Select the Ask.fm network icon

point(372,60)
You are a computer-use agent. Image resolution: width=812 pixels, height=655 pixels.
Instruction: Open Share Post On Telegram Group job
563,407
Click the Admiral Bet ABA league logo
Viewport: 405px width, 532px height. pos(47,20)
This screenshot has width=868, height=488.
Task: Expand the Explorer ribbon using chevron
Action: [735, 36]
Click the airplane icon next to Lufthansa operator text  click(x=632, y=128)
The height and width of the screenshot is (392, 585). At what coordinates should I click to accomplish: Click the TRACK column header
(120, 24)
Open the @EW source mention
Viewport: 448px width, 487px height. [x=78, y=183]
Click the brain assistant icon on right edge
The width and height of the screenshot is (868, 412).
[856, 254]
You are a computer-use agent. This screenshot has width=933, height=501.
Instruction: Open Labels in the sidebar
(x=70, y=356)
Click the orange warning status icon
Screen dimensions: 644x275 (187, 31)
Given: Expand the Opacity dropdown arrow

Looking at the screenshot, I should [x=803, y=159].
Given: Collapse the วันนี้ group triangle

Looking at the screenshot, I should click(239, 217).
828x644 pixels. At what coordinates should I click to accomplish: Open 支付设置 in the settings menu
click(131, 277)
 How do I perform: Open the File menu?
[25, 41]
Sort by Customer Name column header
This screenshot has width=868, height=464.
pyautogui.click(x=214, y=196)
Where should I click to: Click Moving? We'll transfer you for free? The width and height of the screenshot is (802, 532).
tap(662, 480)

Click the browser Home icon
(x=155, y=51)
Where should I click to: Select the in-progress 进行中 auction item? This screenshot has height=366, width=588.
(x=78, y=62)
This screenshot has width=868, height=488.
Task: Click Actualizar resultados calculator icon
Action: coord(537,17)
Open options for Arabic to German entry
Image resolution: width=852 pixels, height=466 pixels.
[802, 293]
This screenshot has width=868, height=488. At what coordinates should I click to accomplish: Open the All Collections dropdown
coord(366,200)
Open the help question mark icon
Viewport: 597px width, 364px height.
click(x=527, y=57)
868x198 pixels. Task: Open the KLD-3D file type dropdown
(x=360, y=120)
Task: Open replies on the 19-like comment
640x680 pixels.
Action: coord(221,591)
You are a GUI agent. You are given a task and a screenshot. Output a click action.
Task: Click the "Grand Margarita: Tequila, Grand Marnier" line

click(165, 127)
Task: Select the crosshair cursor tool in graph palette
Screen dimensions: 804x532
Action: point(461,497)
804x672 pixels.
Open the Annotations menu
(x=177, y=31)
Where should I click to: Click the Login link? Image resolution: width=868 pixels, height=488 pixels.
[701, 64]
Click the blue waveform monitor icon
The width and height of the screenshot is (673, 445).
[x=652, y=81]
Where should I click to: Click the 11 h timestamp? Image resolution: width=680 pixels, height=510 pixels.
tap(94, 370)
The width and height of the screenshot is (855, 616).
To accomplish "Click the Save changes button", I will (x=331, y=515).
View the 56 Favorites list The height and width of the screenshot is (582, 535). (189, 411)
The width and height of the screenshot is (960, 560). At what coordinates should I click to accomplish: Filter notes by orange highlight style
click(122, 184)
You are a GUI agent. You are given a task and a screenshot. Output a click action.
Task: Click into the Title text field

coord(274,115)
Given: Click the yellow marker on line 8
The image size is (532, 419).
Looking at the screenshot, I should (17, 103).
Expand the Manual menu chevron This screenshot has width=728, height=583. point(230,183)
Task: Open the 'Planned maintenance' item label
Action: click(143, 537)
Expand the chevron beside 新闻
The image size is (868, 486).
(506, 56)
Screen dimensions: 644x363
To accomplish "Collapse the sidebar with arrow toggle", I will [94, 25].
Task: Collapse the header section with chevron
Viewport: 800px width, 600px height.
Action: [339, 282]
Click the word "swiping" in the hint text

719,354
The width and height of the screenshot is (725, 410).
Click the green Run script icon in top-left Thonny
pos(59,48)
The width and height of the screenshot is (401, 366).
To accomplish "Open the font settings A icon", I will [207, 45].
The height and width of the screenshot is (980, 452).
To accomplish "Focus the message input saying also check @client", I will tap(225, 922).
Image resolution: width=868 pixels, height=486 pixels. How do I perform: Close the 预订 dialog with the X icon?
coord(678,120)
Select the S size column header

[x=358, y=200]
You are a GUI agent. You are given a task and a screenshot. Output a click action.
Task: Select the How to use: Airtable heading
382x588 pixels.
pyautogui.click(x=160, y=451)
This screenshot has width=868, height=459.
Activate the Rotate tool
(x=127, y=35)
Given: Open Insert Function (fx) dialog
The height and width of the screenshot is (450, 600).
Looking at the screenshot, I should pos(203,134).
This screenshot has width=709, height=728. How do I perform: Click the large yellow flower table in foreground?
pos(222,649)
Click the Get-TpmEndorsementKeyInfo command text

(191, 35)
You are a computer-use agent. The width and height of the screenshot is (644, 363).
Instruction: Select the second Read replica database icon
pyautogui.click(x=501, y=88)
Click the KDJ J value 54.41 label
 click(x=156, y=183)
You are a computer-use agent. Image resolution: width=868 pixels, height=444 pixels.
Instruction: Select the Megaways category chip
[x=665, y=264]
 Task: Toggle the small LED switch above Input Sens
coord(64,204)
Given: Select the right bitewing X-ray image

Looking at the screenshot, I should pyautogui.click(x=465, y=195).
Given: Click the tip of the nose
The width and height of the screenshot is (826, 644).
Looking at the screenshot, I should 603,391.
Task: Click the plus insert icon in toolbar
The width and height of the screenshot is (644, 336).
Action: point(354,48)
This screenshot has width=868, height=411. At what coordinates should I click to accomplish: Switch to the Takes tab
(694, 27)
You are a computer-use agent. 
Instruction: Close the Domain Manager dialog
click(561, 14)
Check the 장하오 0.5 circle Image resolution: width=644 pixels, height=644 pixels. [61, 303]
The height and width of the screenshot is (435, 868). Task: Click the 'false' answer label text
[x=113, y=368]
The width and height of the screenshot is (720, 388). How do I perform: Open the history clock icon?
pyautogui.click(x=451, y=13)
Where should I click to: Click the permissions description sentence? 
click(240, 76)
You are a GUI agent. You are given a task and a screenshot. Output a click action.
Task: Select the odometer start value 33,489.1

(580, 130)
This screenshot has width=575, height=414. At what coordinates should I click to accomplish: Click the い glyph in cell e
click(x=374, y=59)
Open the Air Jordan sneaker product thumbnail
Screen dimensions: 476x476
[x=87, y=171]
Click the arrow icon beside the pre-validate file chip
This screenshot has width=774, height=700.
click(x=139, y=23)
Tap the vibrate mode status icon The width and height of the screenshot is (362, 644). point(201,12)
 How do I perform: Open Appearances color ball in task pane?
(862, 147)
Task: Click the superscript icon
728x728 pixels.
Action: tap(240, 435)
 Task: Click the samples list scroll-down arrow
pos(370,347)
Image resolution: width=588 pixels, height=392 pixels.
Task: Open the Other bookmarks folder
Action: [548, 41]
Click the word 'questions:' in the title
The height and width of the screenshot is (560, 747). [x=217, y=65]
====
• _Exercise objective_
Look at the entries above. Then set all of them down again exactly.

• _Answer to the problem_
Select the Ask.fm network icon

point(372,60)
You are a computer-use agent. Image resolution: width=812 pixels, height=655 pixels.
Instruction: Open Share Post On Telegram Group job
563,407
Click the Admiral Bet ABA league logo
Viewport: 405px width, 532px height. pos(47,20)
This screenshot has width=868, height=488.
Task: Expand the Explorer ribbon using chevron
Action: [735, 36]
Click the airplane icon next to Lufthansa operator text  click(x=632, y=128)
The height and width of the screenshot is (392, 585). At what coordinates should I click to accomplish: Click the TRACK column header
(120, 24)
Open the @EW source mention
Viewport: 448px width, 487px height. [x=78, y=183]
Click the brain assistant icon on right edge
The width and height of the screenshot is (868, 412).
[856, 254]
You are a computer-use agent. This screenshot has width=933, height=501.
Instruction: Open Labels in the sidebar
(x=70, y=356)
Click the orange warning status icon
Screen dimensions: 644x275 (187, 31)
Given: Expand the Opacity dropdown arrow

Looking at the screenshot, I should [x=803, y=159].
Given: Collapse the วันนี้ group triangle

Looking at the screenshot, I should click(239, 217).
828x644 pixels. At what coordinates should I click to accomplish: Open 支付设置 in the settings menu
click(131, 277)
 How do I perform: Open the File menu?
[25, 41]
Sort by Customer Name column header
This screenshot has width=868, height=464.
pyautogui.click(x=214, y=196)
Where should I click to: Click Moving? We'll transfer you for free? The width and height of the screenshot is (802, 532).
tap(662, 480)

Click the browser Home icon
(x=155, y=51)
Where should I click to: Select the in-progress 进行中 auction item? This screenshot has height=366, width=588.
(x=78, y=62)
This screenshot has width=868, height=488.
Task: Click Actualizar resultados calculator icon
Action: coord(537,17)
Open options for Arabic to German entry
Image resolution: width=852 pixels, height=466 pixels.
[802, 293]
This screenshot has width=868, height=488. At what coordinates should I click to accomplish: Open the All Collections dropdown
coord(366,200)
Open the help question mark icon
Viewport: 597px width, 364px height.
click(x=527, y=57)
868x198 pixels. Task: Open the KLD-3D file type dropdown
(x=360, y=120)
Task: Open replies on the 19-like comment
640x680 pixels.
Action: coord(221,591)
You are a GUI agent. You are given a task and a screenshot. Output a click action.
Task: Click the "Grand Margarita: Tequila, Grand Marnier" line

click(165, 127)
Task: Select the crosshair cursor tool in graph palette
Screen dimensions: 804x532
Action: point(461,497)
804x672 pixels.
Open the Annotations menu
(x=177, y=31)
Where should I click to: Click the Login link? Image resolution: width=868 pixels, height=488 pixels.
[701, 64]
Click the blue waveform monitor icon
The width and height of the screenshot is (673, 445).
[x=652, y=81]
Where should I click to: Click the 11 h timestamp? Image resolution: width=680 pixels, height=510 pixels.
tap(94, 370)
The width and height of the screenshot is (855, 616).
To accomplish "Click the Save changes button", I will (x=331, y=515).
View the 56 Favorites list The height and width of the screenshot is (582, 535). (189, 411)
The width and height of the screenshot is (960, 560). At what coordinates should I click to accomplish: Filter notes by orange highlight style
click(122, 184)
You are a GUI agent. You are given a task and a screenshot. Output a click action.
Task: Click into the Title text field

coord(274,115)
Given: Click the yellow marker on line 8
The image size is (532, 419).
Looking at the screenshot, I should (17, 103).
Expand the Manual menu chevron This screenshot has width=728, height=583. point(230,183)
Task: Open the 'Planned maintenance' item label
Action: click(143, 537)
Expand the chevron beside 新闻
The image size is (868, 486).
(506, 56)
Screen dimensions: 644x363
To accomplish "Collapse the sidebar with arrow toggle", I will [94, 25].
Task: Collapse the header section with chevron
Viewport: 800px width, 600px height.
Action: [339, 282]
Click the word "swiping" in the hint text

719,354
The width and height of the screenshot is (725, 410).
Click the green Run script icon in top-left Thonny
pos(59,48)
The width and height of the screenshot is (401, 366).
To accomplish "Open the font settings A icon", I will [207, 45].
The height and width of the screenshot is (980, 452).
To accomplish "Focus the message input saying also check @client", I will tap(225, 922).
Image resolution: width=868 pixels, height=486 pixels. How do I perform: Close the 预订 dialog with the X icon?
coord(678,120)
Select the S size column header

[x=358, y=200]
You are a GUI agent. You are given a task and a screenshot. Output a click action.
Task: Select the How to use: Airtable heading
382x588 pixels.
pyautogui.click(x=160, y=451)
This screenshot has width=868, height=459.
Activate the Rotate tool
(x=127, y=35)
Given: Open Insert Function (fx) dialog
The height and width of the screenshot is (450, 600).
Looking at the screenshot, I should pos(203,134).
This screenshot has width=709, height=728. How do I perform: Click the large yellow flower table in foreground?
pos(222,649)
Click the Get-TpmEndorsementKeyInfo command text

(191, 35)
You are a computer-use agent. The width and height of the screenshot is (644, 363).
Instruction: Select the second Read replica database icon
pyautogui.click(x=501, y=88)
Click the KDJ J value 54.41 label
 click(x=156, y=183)
You are a computer-use agent. Image resolution: width=868 pixels, height=444 pixels.
Instruction: Select the Megaways category chip
[x=665, y=264]
 Task: Toggle the small LED switch above Input Sens
coord(64,204)
Given: Select the right bitewing X-ray image

Looking at the screenshot, I should pyautogui.click(x=465, y=195).
Given: Click the tip of the nose
The width and height of the screenshot is (826, 644).
Looking at the screenshot, I should 603,391.
Task: Click the plus insert icon in toolbar
The width and height of the screenshot is (644, 336).
Action: point(354,48)
This screenshot has width=868, height=411. At what coordinates should I click to accomplish: Switch to the Takes tab
(694, 27)
You are a computer-use agent. 
Instruction: Close the Domain Manager dialog
click(561, 14)
Check the 장하오 0.5 circle Image resolution: width=644 pixels, height=644 pixels. [61, 303]
The height and width of the screenshot is (435, 868). Task: Click the 'false' answer label text
[x=113, y=368]
The width and height of the screenshot is (720, 388). How do I perform: Open the history clock icon?
pyautogui.click(x=451, y=13)
Where should I click to: Click the permissions description sentence? 
click(240, 76)
You are a GUI agent. You are given a task and a screenshot. Output a click action.
Task: Select the odometer start value 33,489.1

(580, 130)
This screenshot has width=575, height=414. At what coordinates should I click to accomplish: Click the い glyph in cell e
click(x=374, y=59)
Open the Air Jordan sneaker product thumbnail
Screen dimensions: 476x476
[x=87, y=171]
Click the arrow icon beside the pre-validate file chip
This screenshot has width=774, height=700.
click(x=139, y=23)
Tap the vibrate mode status icon The width and height of the screenshot is (362, 644). point(201,12)
 How do I perform: Open Appearances color ball in task pane?
(862, 147)
Task: Click the superscript icon
728x728 pixels.
Action: tap(240, 435)
 Task: Click the samples list scroll-down arrow
pos(370,347)
Image resolution: width=588 pixels, height=392 pixels.
Task: Open the Other bookmarks folder
Action: [548, 41]
Click the word 'questions:' in the title
The height and width of the screenshot is (560, 747). [x=217, y=65]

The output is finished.